*** Opening of GIVEN TEXT ***

The Resourceful Patient

1.1 A resourceful patient

It was to be the consultant physician's last visit and Dalgliesh suspected that neither of them regretted it - arrogance and patronage on one side and weakness, gratitude and dependence on the other being no foundation for a satisfactory adult relationship however transitory. He came into Dalgliesh's small hospital room preceded by Sister, attended by his acolytes, already dressed for the fashionable wedding which he was to grace as a guest later that morning. He could have been the bridegroom except that he sported a red rose instead of the customary carnation. Both he and the flower looked as if they had been brought and burnished to a peak of artificial perfection, gift-wrapped in invisible foil, and immune to the chance winds, frosts and ungentle fingers which could mar more vulnerable perfections. As a final touch, he and the flower had both been lightly sprayed with an expensive scent, presumably an aftershave lotion. Dalgliesh could detect it above the hospital smell of cabbage and ether to which his nose had become so inured during the past weeks that it now hardly registered on the senses. The attendant medical students grouped themselves round the bed. With their long hair and short white coats they looked like a gaggle of slightly disreputable bridesmaids.

Dalgliesh was stripped by Sister's skilled impersonal hands for yet another examination. The stethoscope moved, a cold disc, over his chest and back. This last examination was a formality but the physician was, as always, thorough; nothing he did was perfunctory. If, on this occasion, his original diagnosis had been wrong, his self-esteem was too secure for him to feel the need for more than a token excuse. He straightened up and said:

'We've had the most recent path. report and I think we can be certain now that we've got it right. The cytology was always obscure, of course, and the diagnosis was complicated by the pneumonia. But it isn't acute leukaemia, it isn't any type of leukaemia. What you're recovering from - happily - is an atypical mononucleosis. I congratulate you, Commander. You had us worried.'

'I have you interested; you had me worried. When can I leave here?'

P.D James, The Black Tower

Toughened by the death of his wife and son, not to mention the exigencies of his gruesome job, Adam Dalgliesh must have developed competence, resilience and confidence to a degree that few other patients could match. Few of us would have the resolve or speed of thought to respond to the consultant physician's patronising statement so trenchantly. Even such a powerful personality as Dalgliesh would, however, have made little permanent impact on the confident carapace of the consultant who would continue to dominate his consultations, although even he, one suspects, would in future probably be more circumspect about his phrase 'you had us worried'.

*** Close of GIVEN TEXT ***
*** Opening of SUPPLIED MATERIAL ***

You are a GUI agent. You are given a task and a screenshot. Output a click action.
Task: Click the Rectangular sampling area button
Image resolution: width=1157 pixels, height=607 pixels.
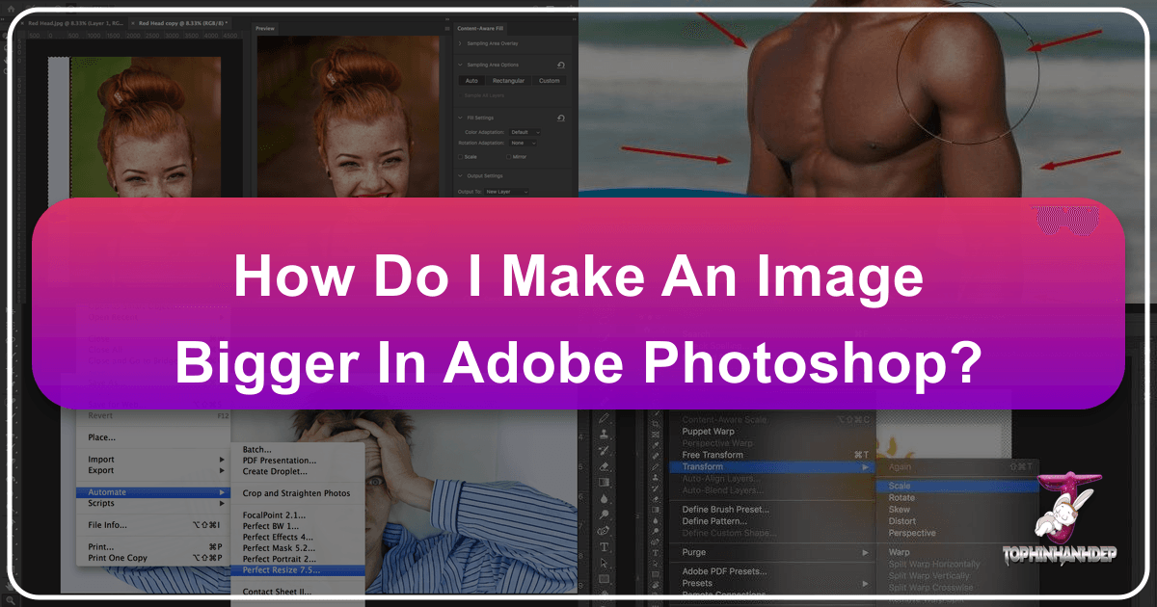point(509,81)
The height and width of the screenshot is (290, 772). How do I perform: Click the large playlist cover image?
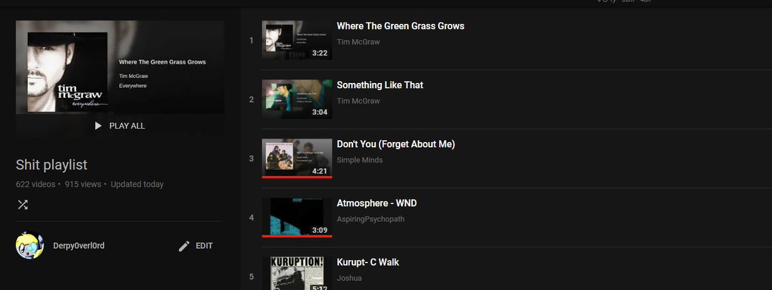120,67
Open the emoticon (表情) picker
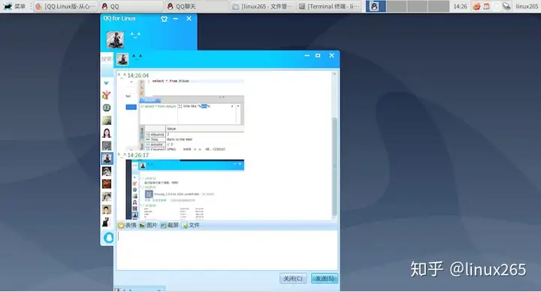Screen dimensions: 541x292 point(127,225)
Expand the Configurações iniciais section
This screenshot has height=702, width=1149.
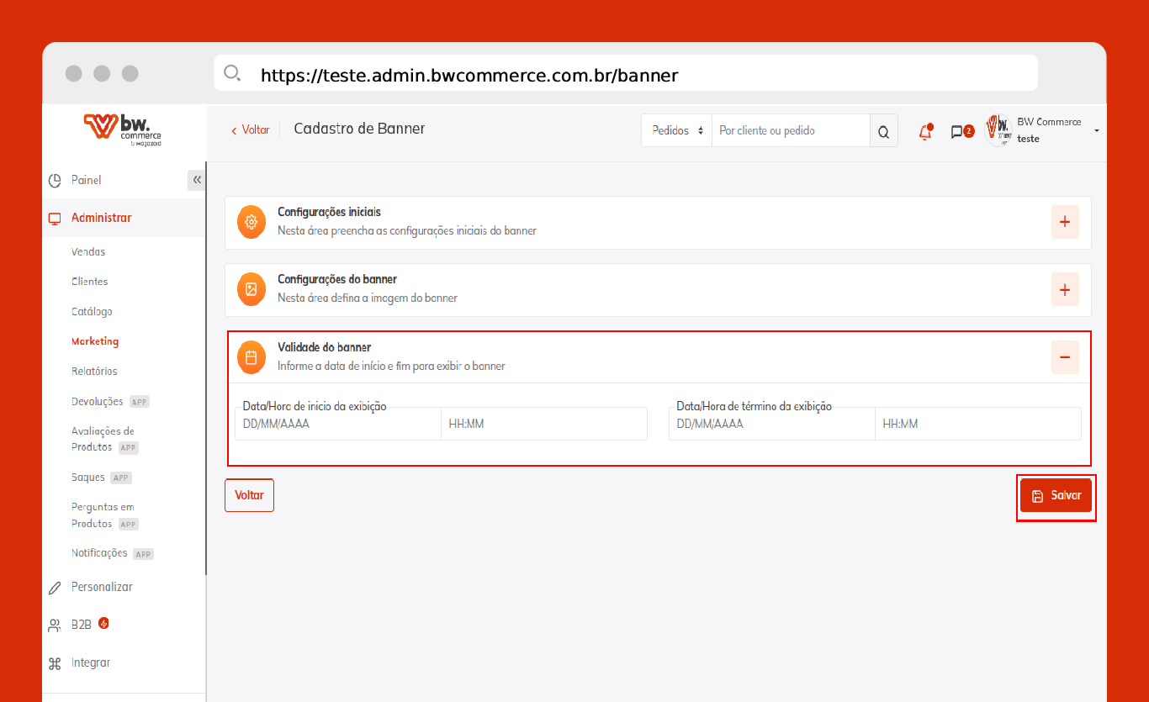[x=1064, y=222]
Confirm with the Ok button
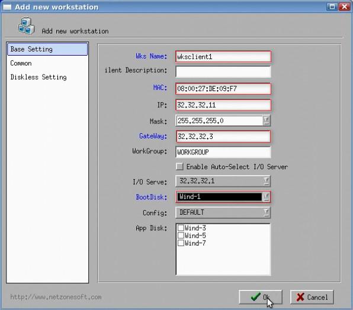This screenshot has height=310, width=353. click(260, 297)

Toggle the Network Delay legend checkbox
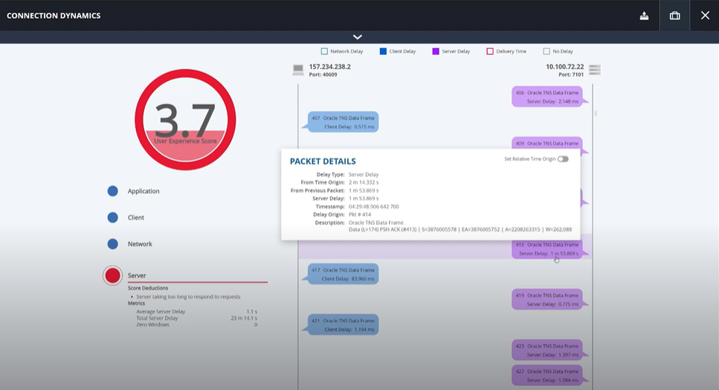[324, 51]
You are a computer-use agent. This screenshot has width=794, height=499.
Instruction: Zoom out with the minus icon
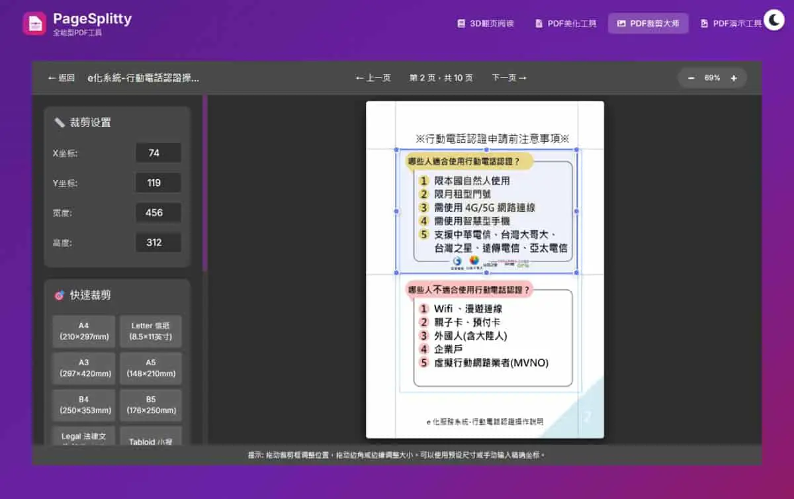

*** Close of SUPPLIED MATERIAL ***

AIM OF THE TASK:
Continue "The Resourceful Patient" from its last sentence, the one ending "'you had us worried'."

OUTPUT FOR THIS EXERCISE:
Fortunately, the description of the consultation seems dated, even for the publication date - 1975, a throwback perhaps to the 1950s when the consultant, especially in a London teaching hospital, exuded power, and the patient was submissive and subservient.

The very word 'patient' has two definitions in the Shorter English Dictionary, namely: 'one who is under medical treatment' and 'one who suffers patiently' or 'a person … to whom something is done', but there is no need for a person who is suffering to be powerless, and the shift of power from patient to physician occurred relatively recently, during the second half of the twentieth century. In the first decades of the 21st century, the balance of power will shift back from physicians and clinicians to patients as the benefits of patient empowerment become clear.